Reproduce the following lines verbatim, omitting the pictures from your answer.

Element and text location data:

========

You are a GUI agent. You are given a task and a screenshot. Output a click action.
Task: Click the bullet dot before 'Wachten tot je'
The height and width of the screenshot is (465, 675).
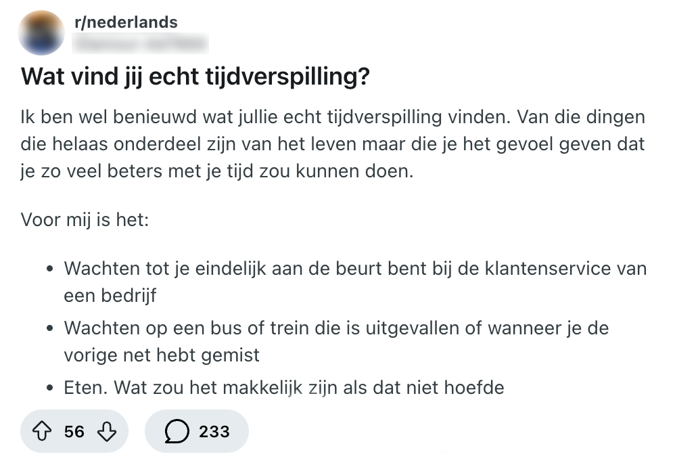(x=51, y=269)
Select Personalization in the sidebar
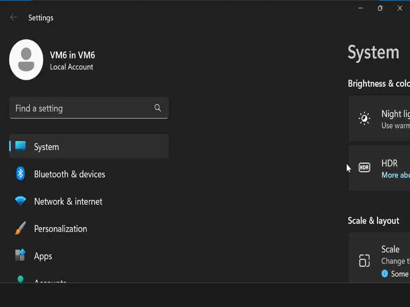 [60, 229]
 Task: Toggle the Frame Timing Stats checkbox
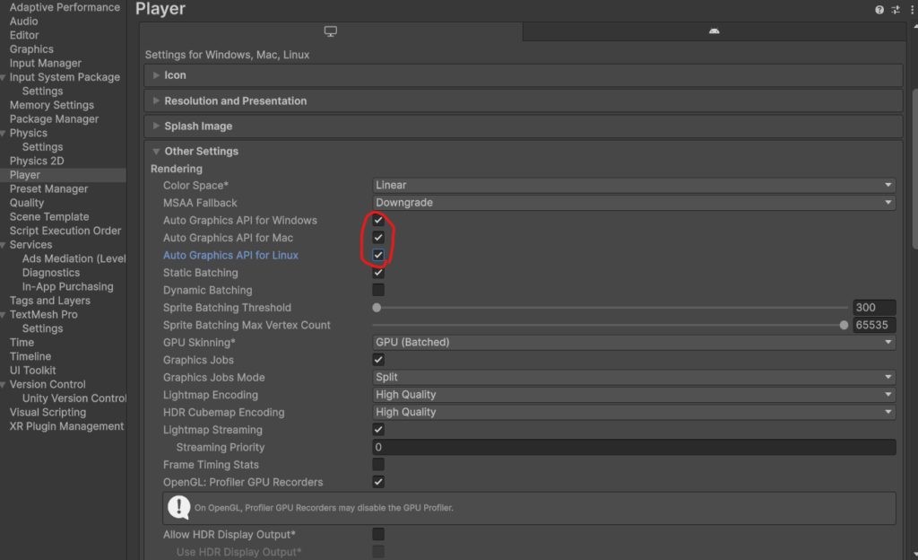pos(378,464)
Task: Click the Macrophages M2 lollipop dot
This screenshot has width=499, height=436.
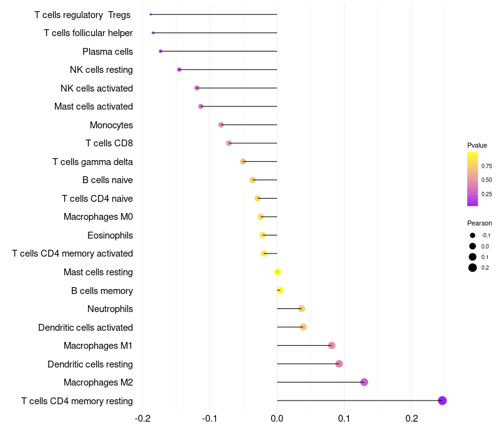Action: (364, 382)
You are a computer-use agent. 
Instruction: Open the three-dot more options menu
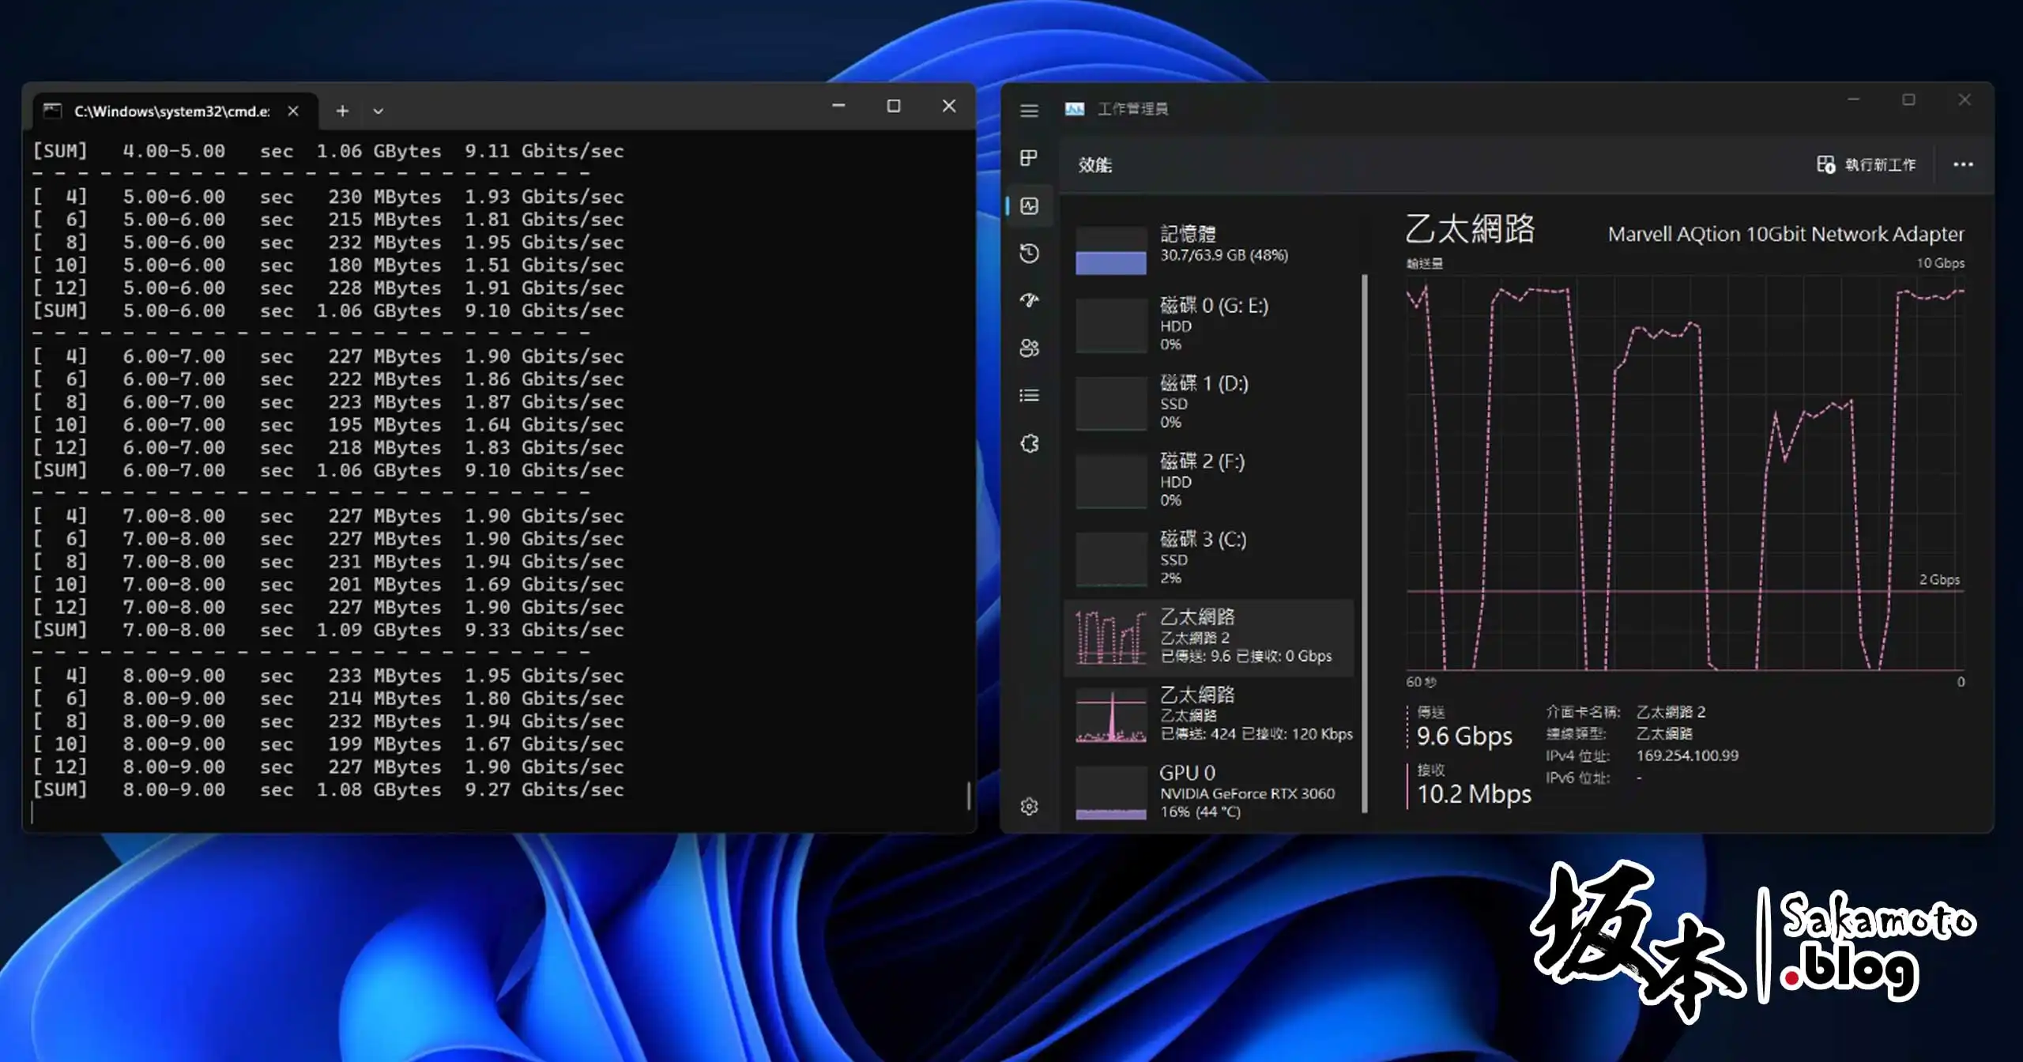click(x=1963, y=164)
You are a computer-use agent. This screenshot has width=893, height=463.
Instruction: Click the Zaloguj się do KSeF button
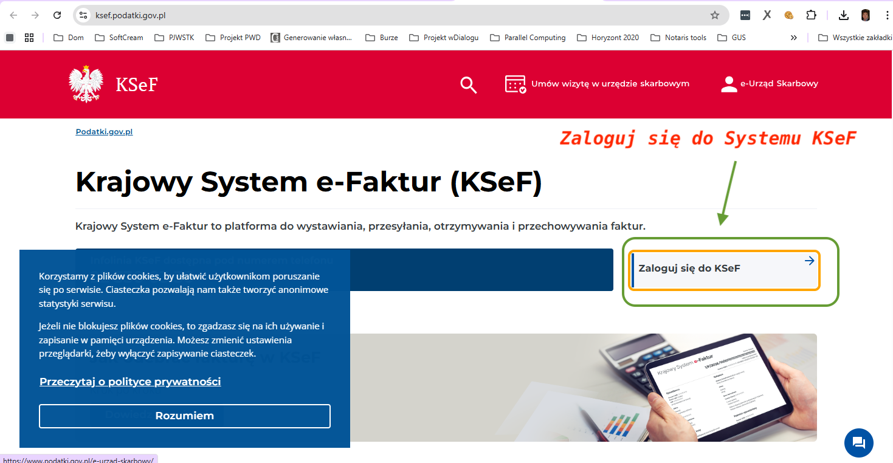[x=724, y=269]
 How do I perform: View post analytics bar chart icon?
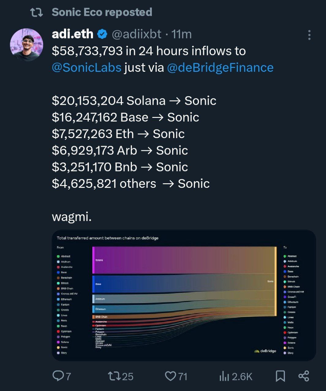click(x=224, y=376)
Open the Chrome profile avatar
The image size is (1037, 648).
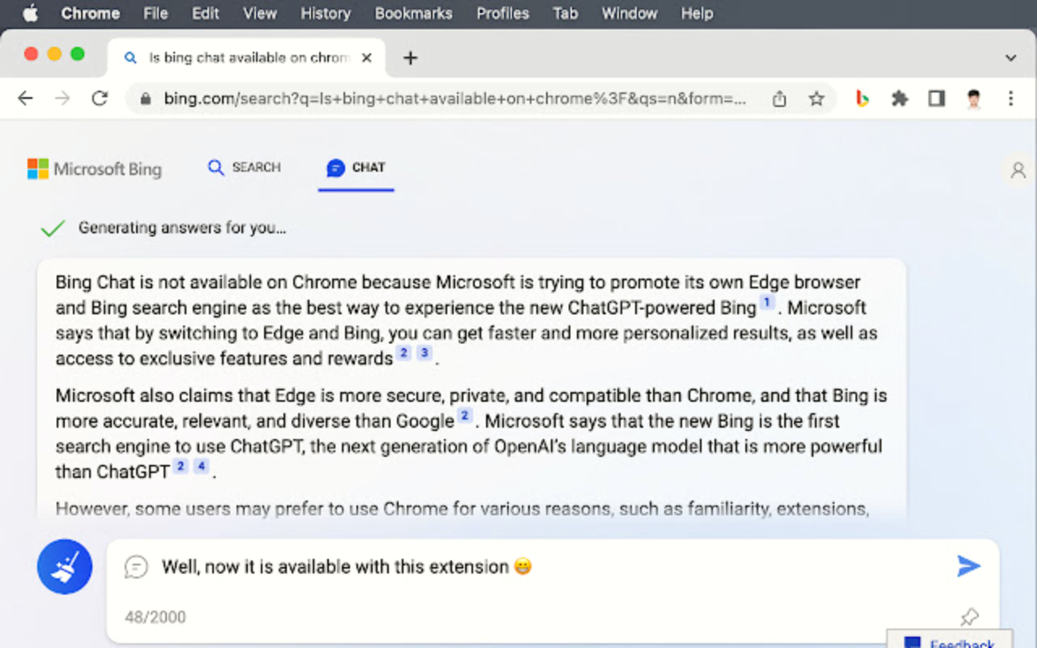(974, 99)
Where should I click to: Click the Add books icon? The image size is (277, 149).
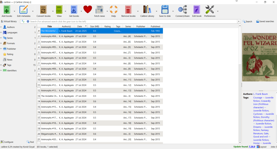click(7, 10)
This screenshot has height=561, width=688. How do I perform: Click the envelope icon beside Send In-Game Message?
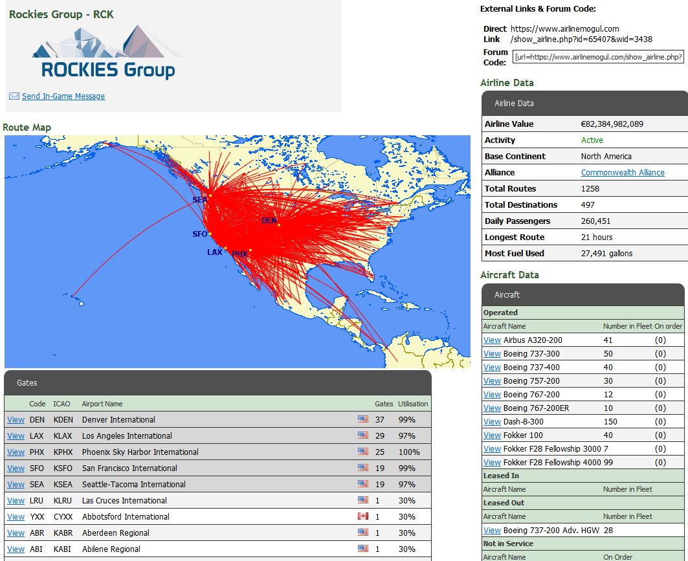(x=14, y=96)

========

* **Task output**:
You are a GUI agent. You are given a task and a screenshot. Output a click action.
Task: Click the bullet dot before 'Wachten tot je'
The height and width of the screenshot is (465, 675).
(x=51, y=269)
Select Personalization in the sidebar
 [60, 229]
 Task: Toggle the Frame Timing Stats checkbox
pos(378,464)
Task: Click the Macrophages M2 lollipop dot
This screenshot has width=499, height=436.
Action: (364, 382)
You are a computer-use agent. 
Instruction: Open the three-dot more options menu
click(x=1963, y=164)
You are a computer-use agent. This screenshot has width=893, height=463.
Instruction: Click the Zaloguj się do KSeF button
[x=724, y=269]
 How do I perform: View post analytics bar chart icon?
click(x=224, y=376)
Open the Chrome profile avatar
The image size is (1037, 648).
(974, 99)
Where should I click to: Click the Add books icon? The image size is (277, 149).
click(7, 10)
This screenshot has height=561, width=688. How do I perform: Click the envelope icon beside Send In-Game Message?
(x=14, y=96)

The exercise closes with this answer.